The field of a small shield is frequently diapered with a pattern so fine that it could only have been produced with a fine point. Some of the diapers opposite may be identified as portions of heraldic shields. On a shield it may be taken to represent the engraving of the metal surface of the thing itself; and, indeed, here again is a significant resemblance between two technical processes.

To scratch with a needle or with a graver is much the same thing; and thus many a Swiss diaper suggests damascening, and might just as well have been executed in bright lines of gold or silver filigree, beaten into lines graven in steel or iron, as scraped out of a tint on glass.
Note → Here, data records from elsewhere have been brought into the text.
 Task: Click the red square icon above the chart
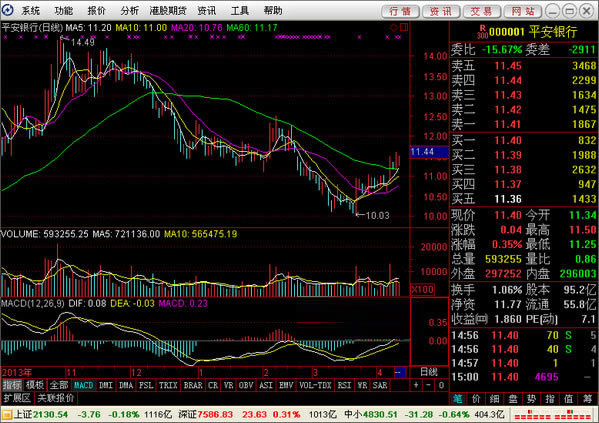tap(404, 27)
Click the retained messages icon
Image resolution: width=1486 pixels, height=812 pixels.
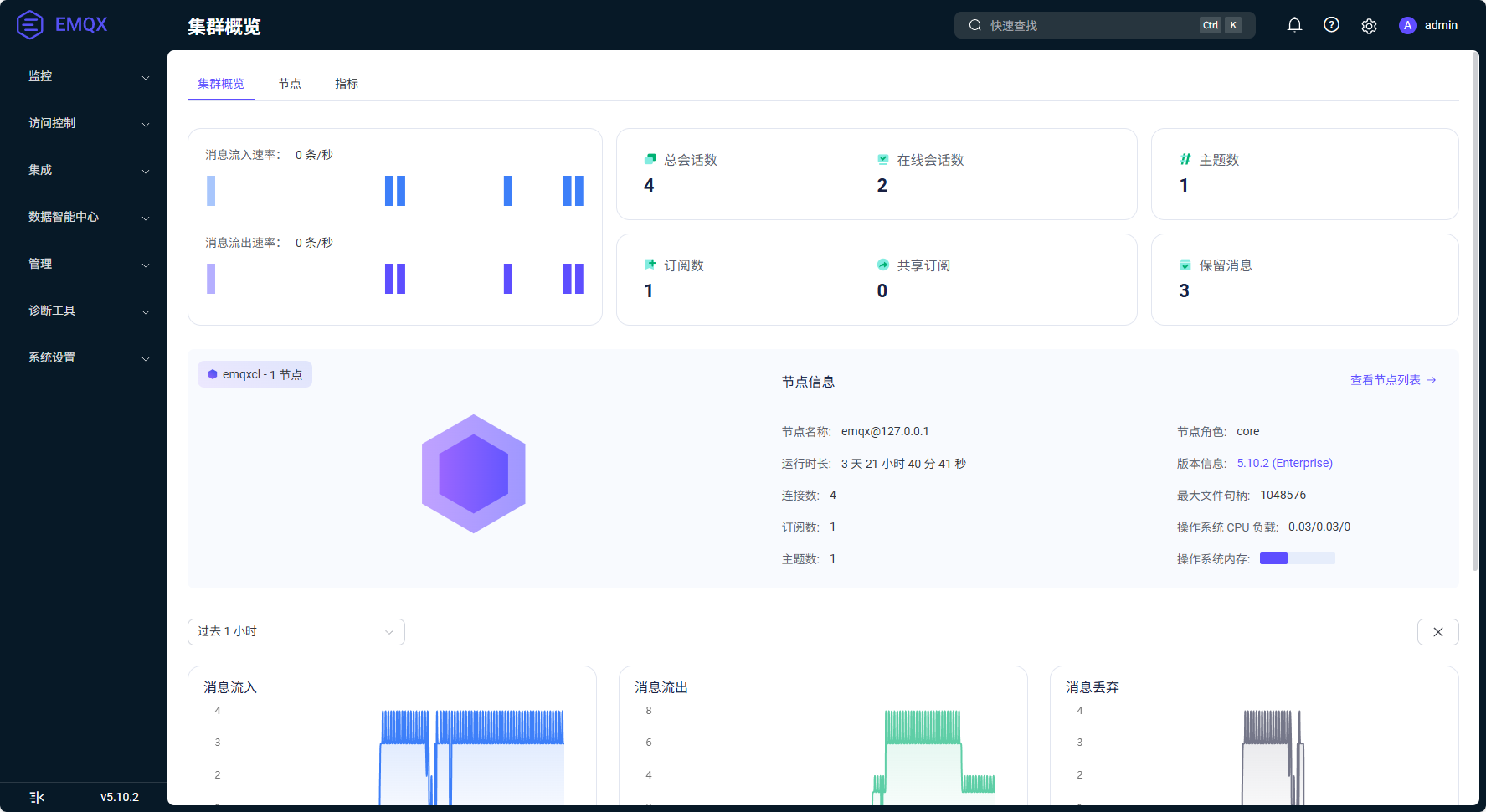click(x=1185, y=265)
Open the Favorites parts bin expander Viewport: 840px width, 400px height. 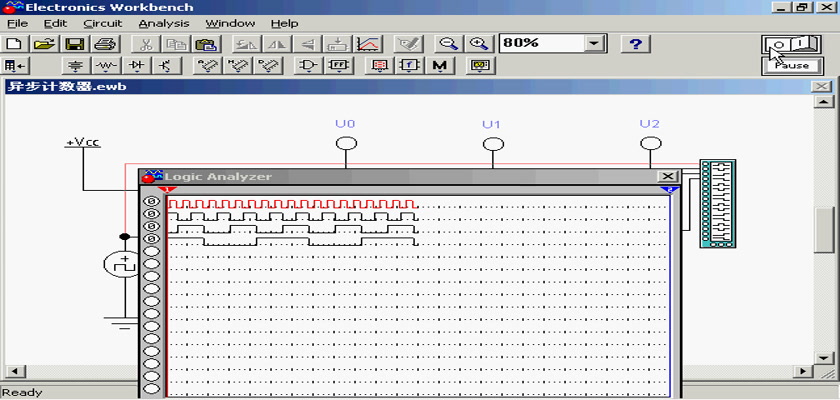pyautogui.click(x=16, y=66)
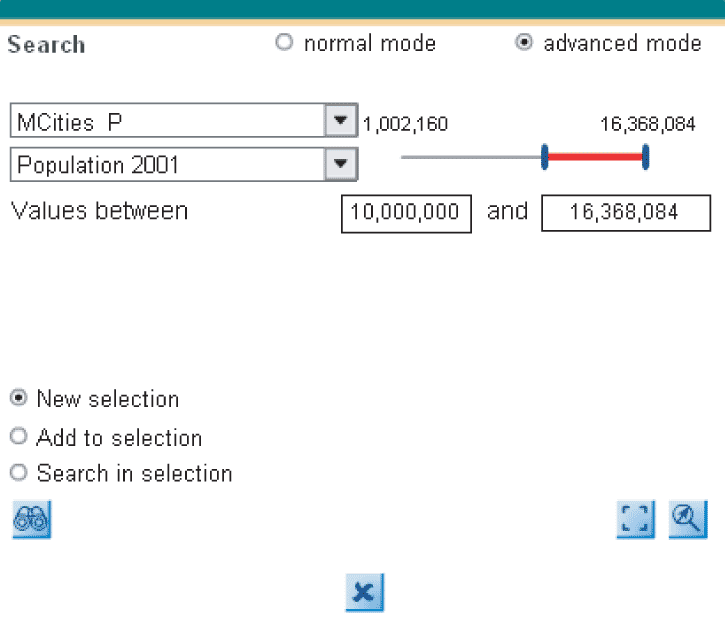
Task: Run search with the binoculars icon
Action: pos(31,519)
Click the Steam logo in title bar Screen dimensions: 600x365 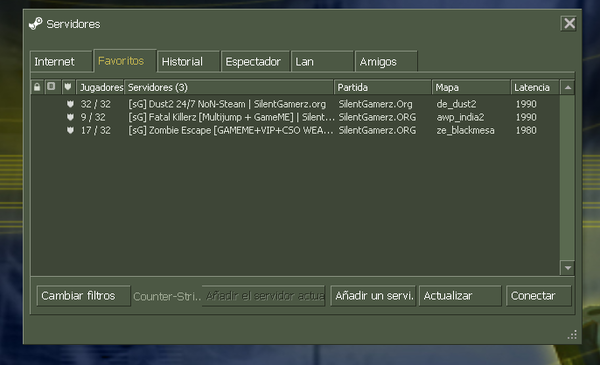pos(36,24)
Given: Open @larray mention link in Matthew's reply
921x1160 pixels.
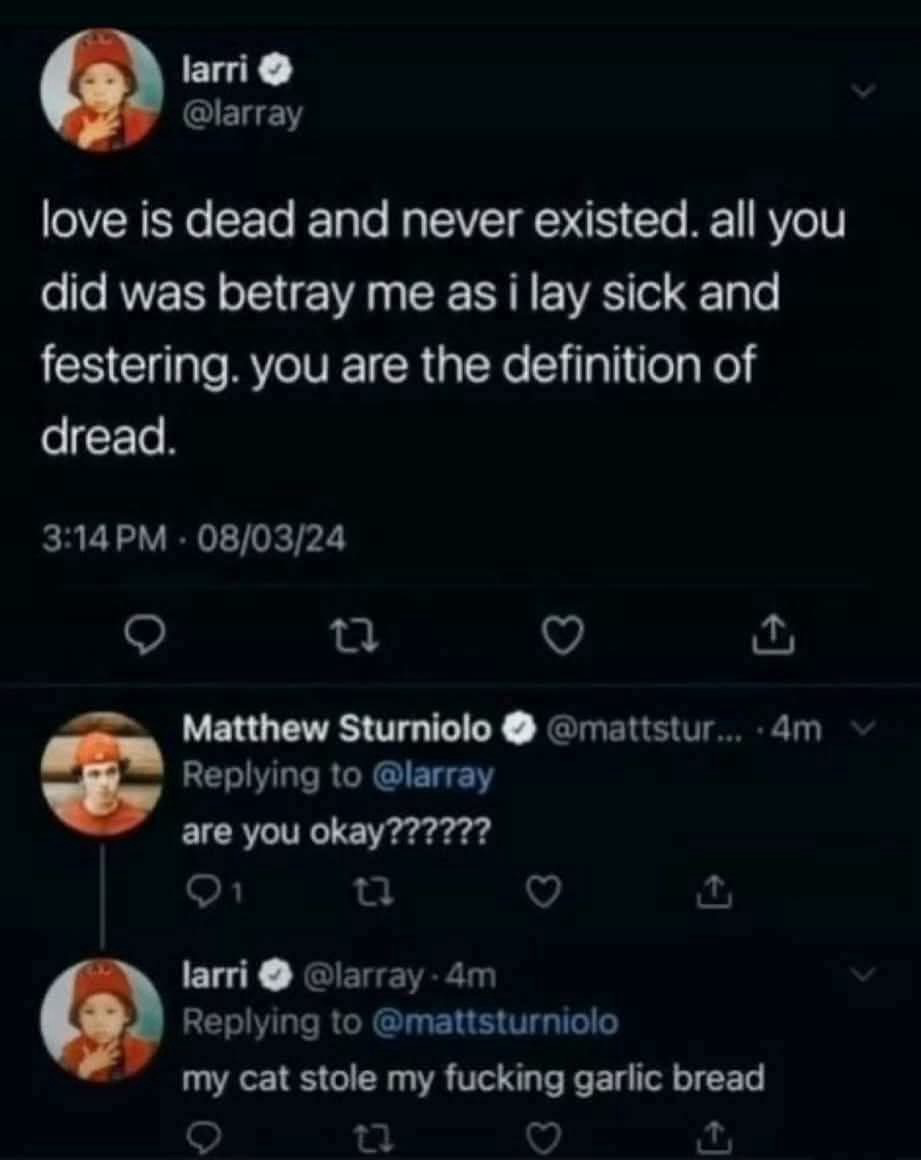Looking at the screenshot, I should tap(434, 776).
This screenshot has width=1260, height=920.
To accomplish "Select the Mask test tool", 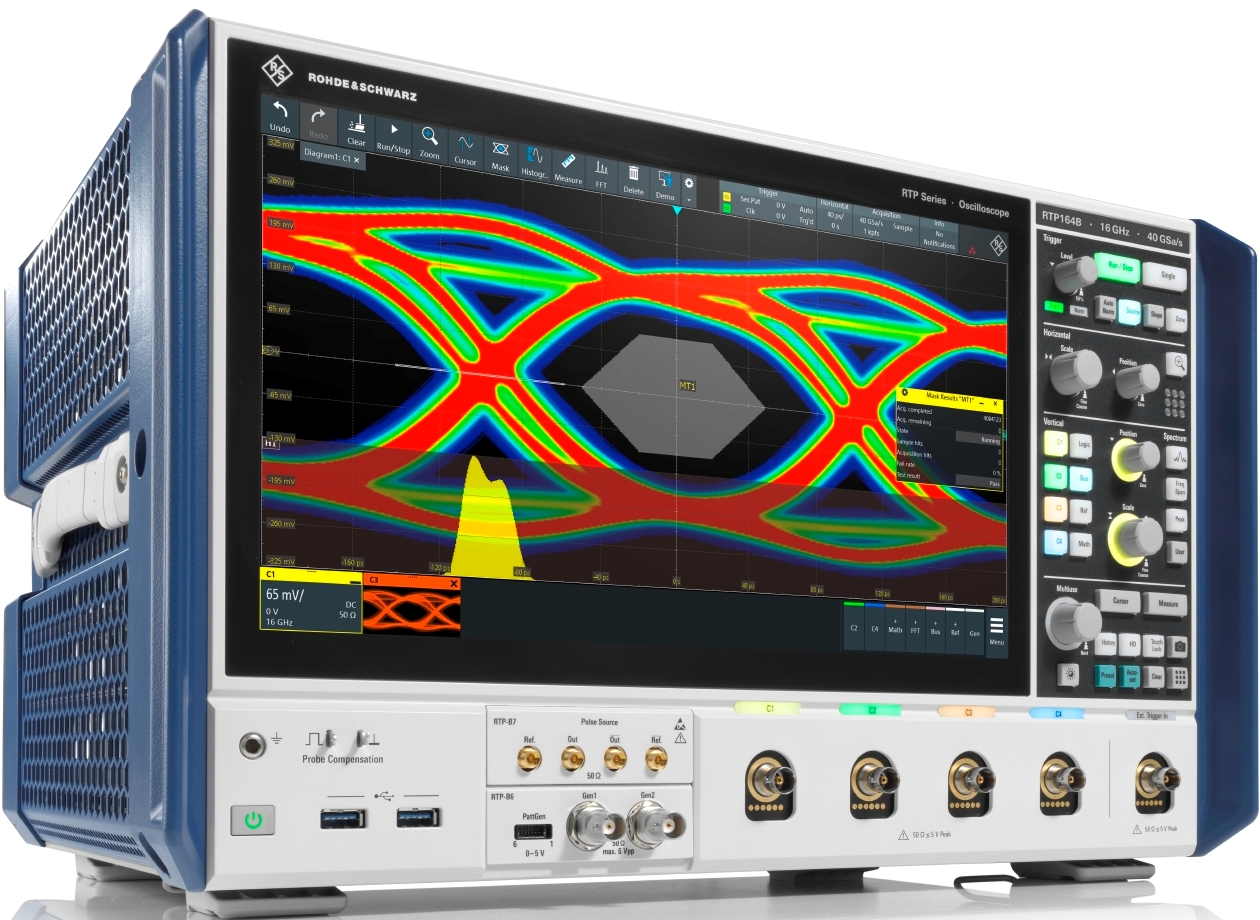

Examples Of Scratching Out.

But the use of the point was by no means reserved for ornamental detail. It became the main resource of the painter, and so much so, that this technique, or this development of technique, is the most striking characteristic of Swiss glass painting, if that should be called painting which has really more affinity with etching.

For the laying on of the paint in the form of solid colour, or of matted tint, or of skilfully floated wash, is only the groundwork of the Swiss glass painter's method. It scarcely needs to be explained how admirably the point adapted itself to the representation of hair, fur, feathers, and the like. The familiar bears, for example, the device of the city of Berne, which occur very frequently in Swiss heraldic work, are rendered at Lucerne in the most marvellously skilful manner. First a juicy wash of colour is floated all over the body of the beast, more or less translucent, but judiciously varied so as to give a pen pres the modelling of the creature. Then with a fine point the lines of the fur are scraped out, always with an eye to the further development of the modelling. Finally, the sharp lights are softened, where necessary, with delicate tint, and a few fine hair-lines are put in with a brush in dark brown.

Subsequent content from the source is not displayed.